Ingest authentication logs and data from PingFederate for use in Cortex XDR authentication stories.
Notice
Requires the Data Collection add-on.
Note
Collecting data from Corelight Zeek, Forcepoint DLP, and PingFederate by activating the Syslog Collector applet is only possible in your tenant if the tenant was activated before October 1, 2025 with an active Data Collection add-on.

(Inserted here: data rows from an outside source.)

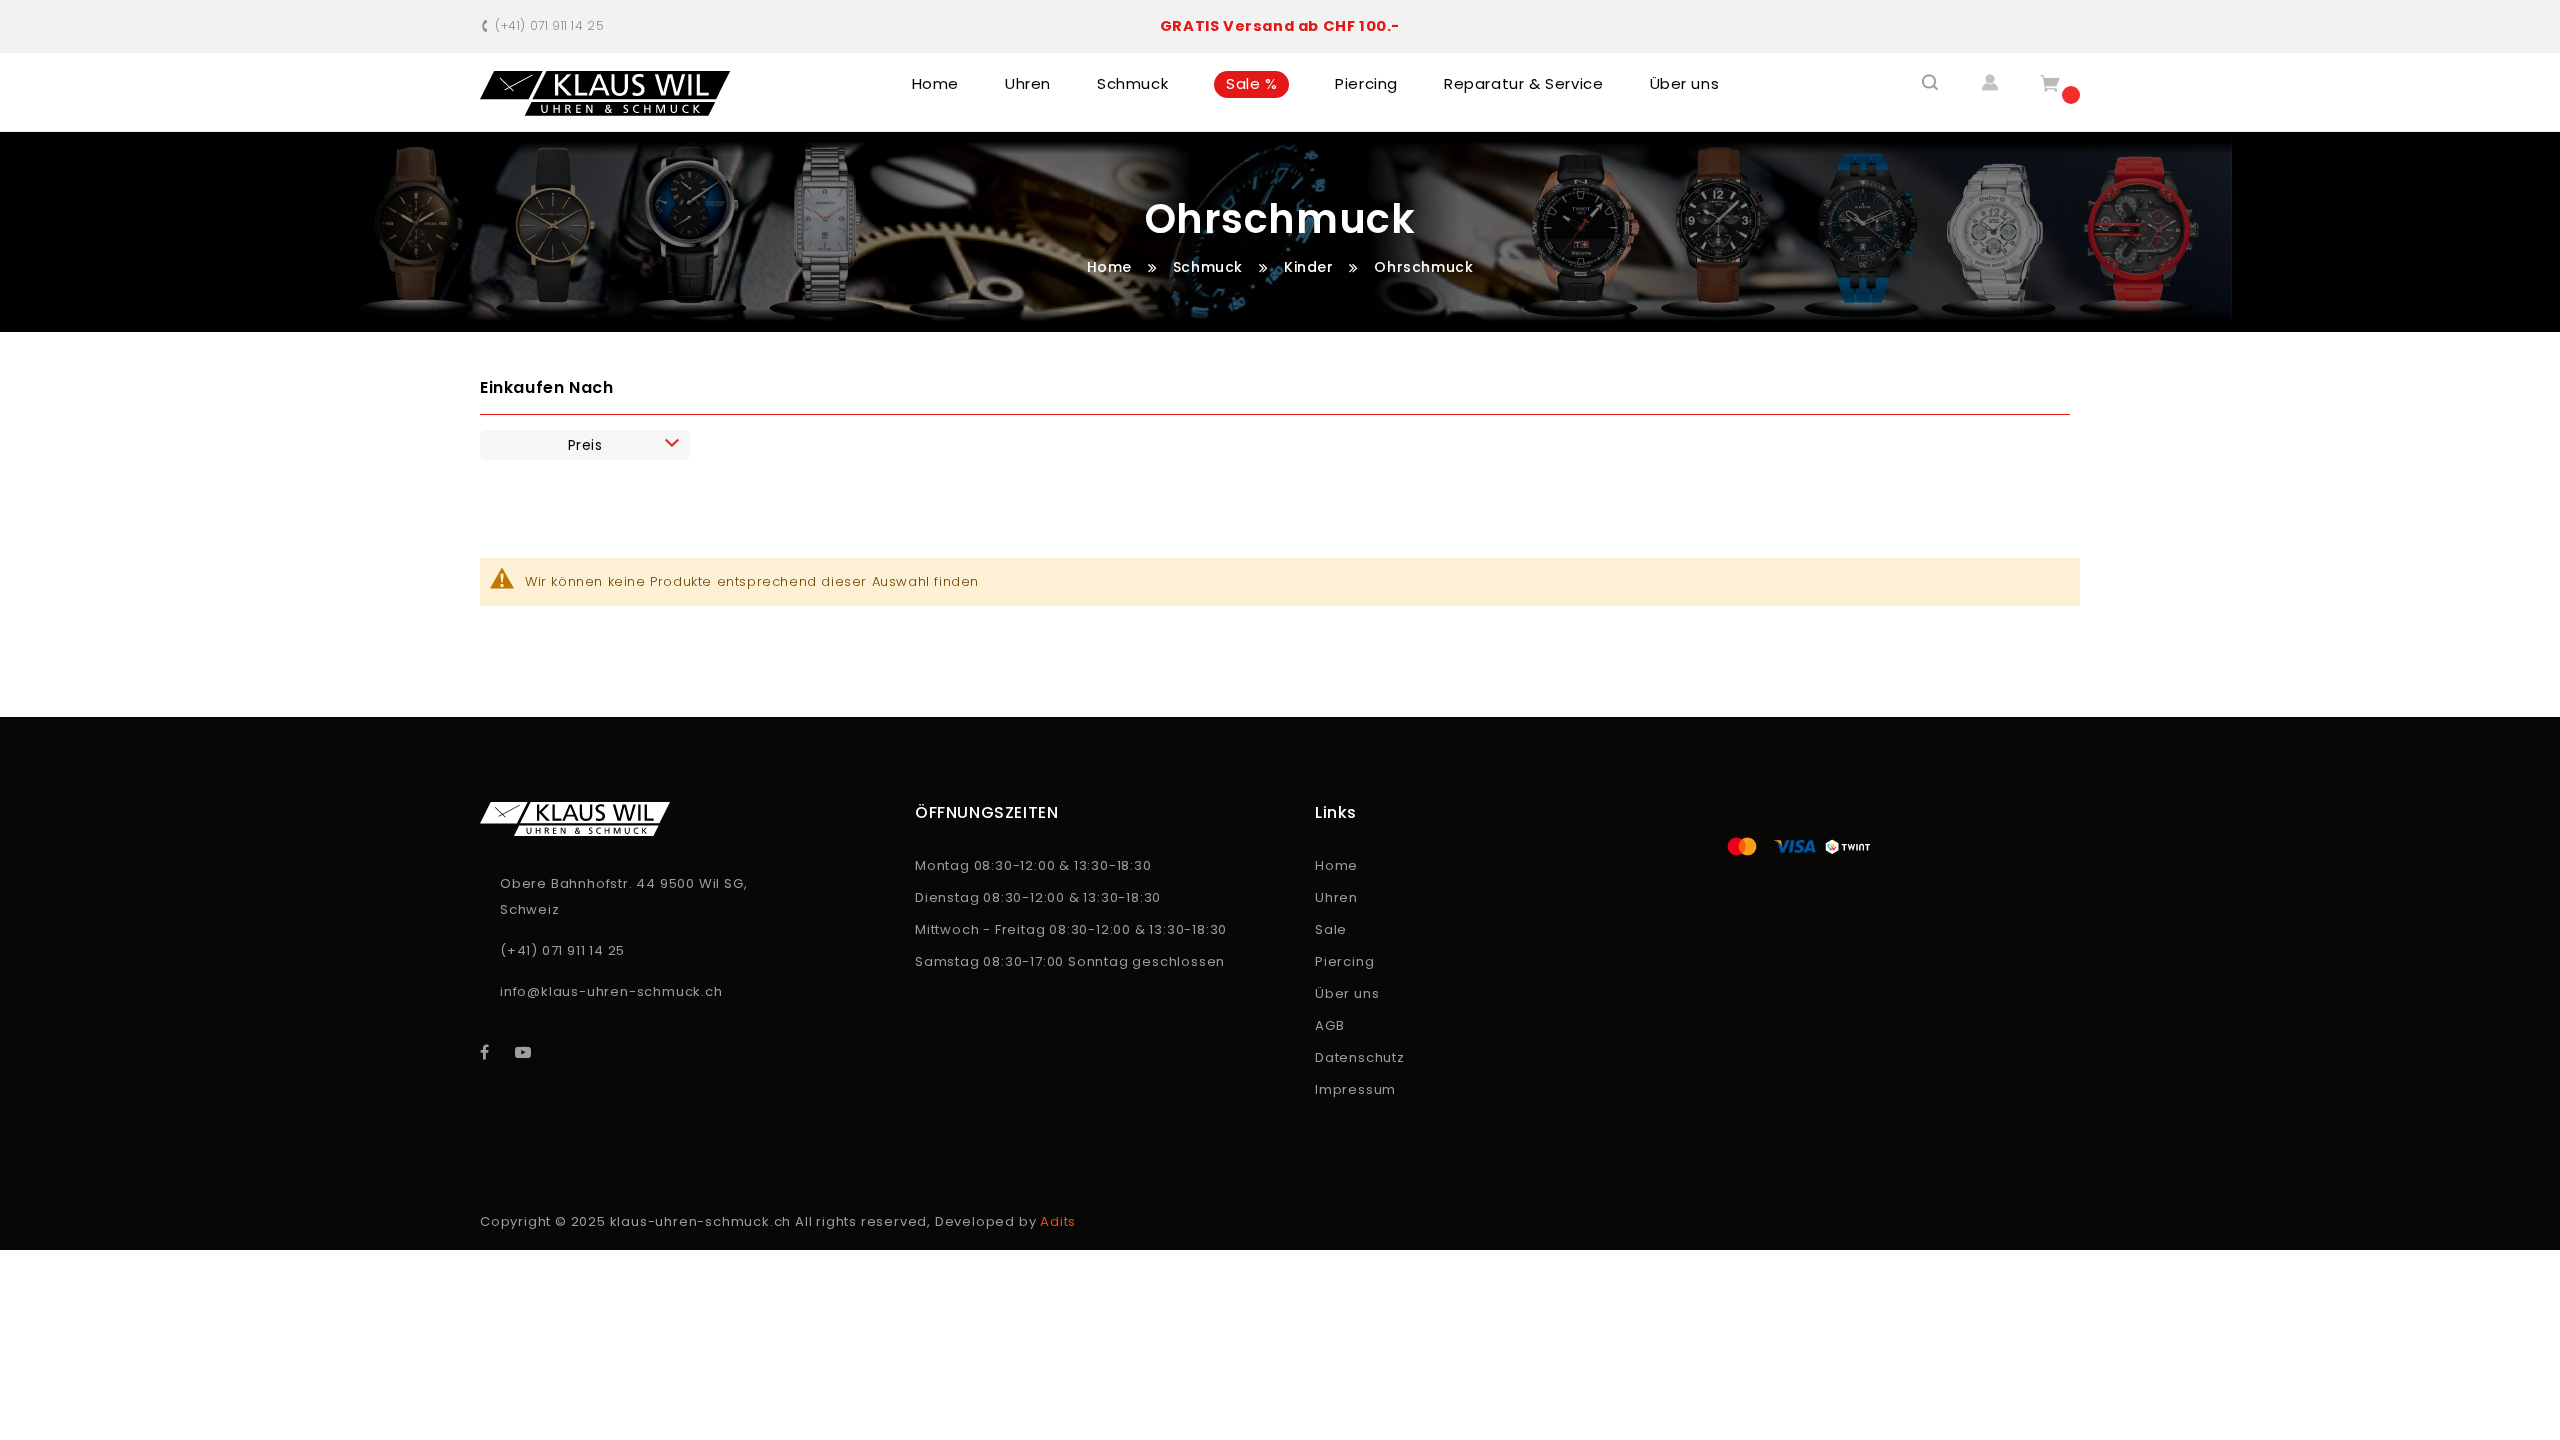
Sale (1331, 929)
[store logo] (605, 93)
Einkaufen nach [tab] (546, 387)
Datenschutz (1360, 1057)
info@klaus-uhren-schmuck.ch (611, 991)
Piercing (1344, 961)
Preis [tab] (585, 445)
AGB (1329, 1025)
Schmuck (1210, 267)
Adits (1058, 1221)
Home (1112, 267)
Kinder (1311, 267)
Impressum (1355, 1089)
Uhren (1336, 897)
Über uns (1347, 993)
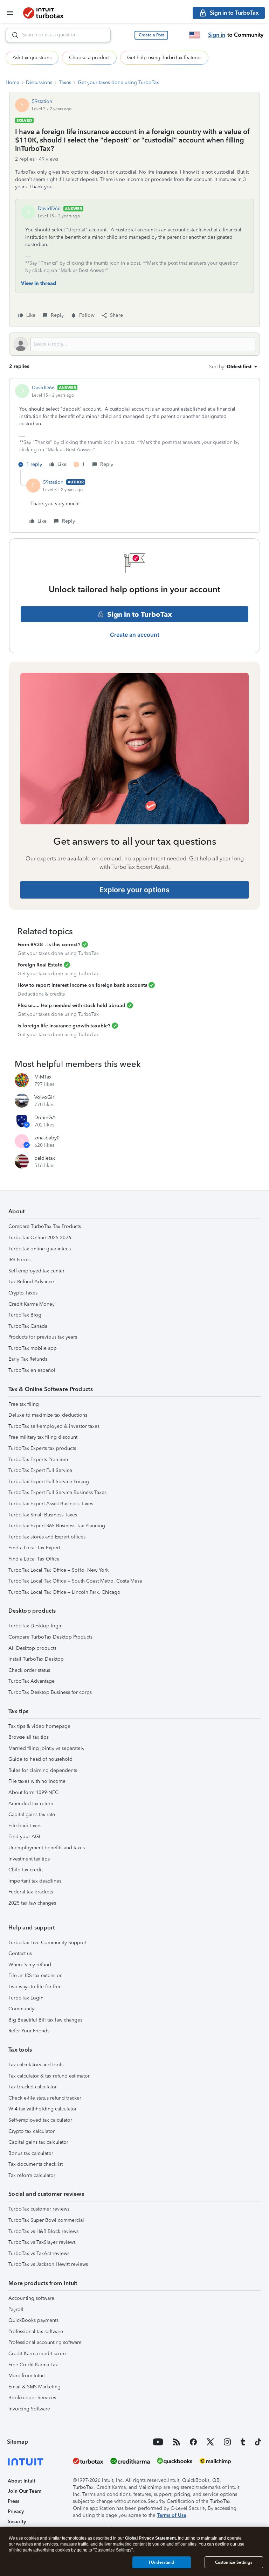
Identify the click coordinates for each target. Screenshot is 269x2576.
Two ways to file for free (35, 1987)
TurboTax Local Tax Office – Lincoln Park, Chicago (64, 1592)
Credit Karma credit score (37, 2354)
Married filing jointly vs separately (46, 1748)
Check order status (29, 1670)
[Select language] (194, 35)
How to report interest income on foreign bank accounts (82, 985)
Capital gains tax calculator (38, 2142)
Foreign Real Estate (40, 965)
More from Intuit (26, 2376)
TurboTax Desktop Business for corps (50, 1692)
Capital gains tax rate (31, 1814)
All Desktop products (32, 1648)
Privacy (16, 2511)
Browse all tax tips (28, 1737)
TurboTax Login (25, 1998)
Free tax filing (23, 1404)
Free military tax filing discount (42, 1437)
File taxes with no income (36, 1781)
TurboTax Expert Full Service (40, 1470)
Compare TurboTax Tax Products (44, 1226)
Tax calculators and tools (35, 2065)
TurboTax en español (31, 1370)
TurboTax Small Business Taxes (42, 1515)
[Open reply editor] (134, 344)
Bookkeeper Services (32, 2398)
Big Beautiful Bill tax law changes (45, 2020)
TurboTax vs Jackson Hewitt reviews (48, 2264)
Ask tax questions (32, 58)
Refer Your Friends (28, 2031)
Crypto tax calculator (31, 2131)
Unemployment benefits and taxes (46, 1848)
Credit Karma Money (31, 1304)
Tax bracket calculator (32, 2087)
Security (17, 2522)
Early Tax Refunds (27, 1359)
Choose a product (89, 58)
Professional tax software (35, 2331)
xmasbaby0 (47, 1138)
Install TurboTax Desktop (36, 1659)
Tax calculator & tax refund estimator (49, 2076)
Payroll (15, 2309)
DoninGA (45, 1118)
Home (12, 82)
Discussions (39, 82)
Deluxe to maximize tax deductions (47, 1415)
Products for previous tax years (42, 1337)
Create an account (134, 634)
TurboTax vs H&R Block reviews (43, 2231)
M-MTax (42, 1077)
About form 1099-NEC (33, 1792)
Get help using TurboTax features (164, 58)
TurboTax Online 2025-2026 (39, 1238)
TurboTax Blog (24, 1315)
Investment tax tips (29, 1859)
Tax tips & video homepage (39, 1726)
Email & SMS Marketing (34, 2387)
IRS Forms (19, 1260)
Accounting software (31, 2298)
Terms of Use (171, 2515)
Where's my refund (29, 1965)
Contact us (20, 1953)
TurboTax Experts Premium (38, 1459)
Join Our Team (24, 2491)
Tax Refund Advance (31, 1282)
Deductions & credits (41, 994)
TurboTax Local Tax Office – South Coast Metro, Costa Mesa (75, 1581)
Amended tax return (30, 1804)
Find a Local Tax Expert (34, 1548)
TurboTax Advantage (31, 1681)
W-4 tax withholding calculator (42, 2109)
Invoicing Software (29, 2409)
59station (42, 101)
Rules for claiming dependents (42, 1770)
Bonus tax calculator (30, 2153)
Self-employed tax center (36, 1271)
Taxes (65, 82)
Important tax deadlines (34, 1881)
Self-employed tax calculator (40, 2120)
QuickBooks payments (33, 2320)
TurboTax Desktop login (35, 1626)
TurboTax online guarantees (39, 1249)
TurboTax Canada (27, 1326)
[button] (151, 35)
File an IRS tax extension (35, 1975)
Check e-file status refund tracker (44, 2098)
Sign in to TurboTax (139, 614)
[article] (134, 427)
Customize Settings (233, 2562)
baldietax (44, 1158)
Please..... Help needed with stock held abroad (71, 1005)
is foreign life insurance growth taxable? (64, 1026)
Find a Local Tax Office (34, 1559)
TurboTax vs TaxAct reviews (38, 2253)
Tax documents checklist (35, 2164)
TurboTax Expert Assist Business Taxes (50, 1504)
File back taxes (24, 1826)
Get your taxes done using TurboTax (118, 82)
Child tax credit (25, 1870)
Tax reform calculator (31, 2175)
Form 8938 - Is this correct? (49, 945)
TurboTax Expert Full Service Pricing (48, 1482)
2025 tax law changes (32, 1903)
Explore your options (134, 890)
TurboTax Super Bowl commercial (46, 2220)
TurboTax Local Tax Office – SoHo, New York (58, 1570)
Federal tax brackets (30, 1892)
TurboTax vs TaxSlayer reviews (42, 2242)
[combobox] (58, 35)
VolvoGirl (45, 1097)
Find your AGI (24, 1836)
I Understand (161, 2562)
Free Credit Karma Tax (33, 2365)
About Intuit (21, 2481)
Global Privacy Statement (150, 2538)
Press (13, 2501)
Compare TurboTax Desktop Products (50, 1637)
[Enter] (12, 35)
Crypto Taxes (22, 1293)
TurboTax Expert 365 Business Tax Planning (56, 1526)
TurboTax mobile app (32, 1348)
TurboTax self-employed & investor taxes (53, 1426)
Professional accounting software (45, 2342)
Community (21, 2009)
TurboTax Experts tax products (42, 1448)
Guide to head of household (40, 1759)
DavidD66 (49, 208)
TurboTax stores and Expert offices (46, 1537)
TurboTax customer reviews (38, 2209)
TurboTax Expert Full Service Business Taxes (57, 1492)
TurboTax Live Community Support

To receive authentication logs from PingFederate, you must first write Audit and Provisioner Audit Logs to CEF in PingFederate and then set up a Syslog Collector in Cortex XDR to receive the logs. After you set up log collection, Cortex XDR immediately begins receiving new authentication logs from the source. Cortex XDR creates a dataset named ping_identity_pingfederate_raw. Logs from PingFederate are searchable in Cortex Query Language (XQL) queries using the dataset and surfaced, when relevant, in authentication stories.
Set up PingFederate to write logs in CEF.
To set up the integration, you must have an account for the PingFederate management dashboard and access to create a subscription for SSO logs.
In your PingFederate deployment, write audit logs in CEF. During this set up you will need the IP address and port you configured in the Syslog Collector.
To search for specific authentication logs or data, you can Create an Authentication Query or use the XQL Search.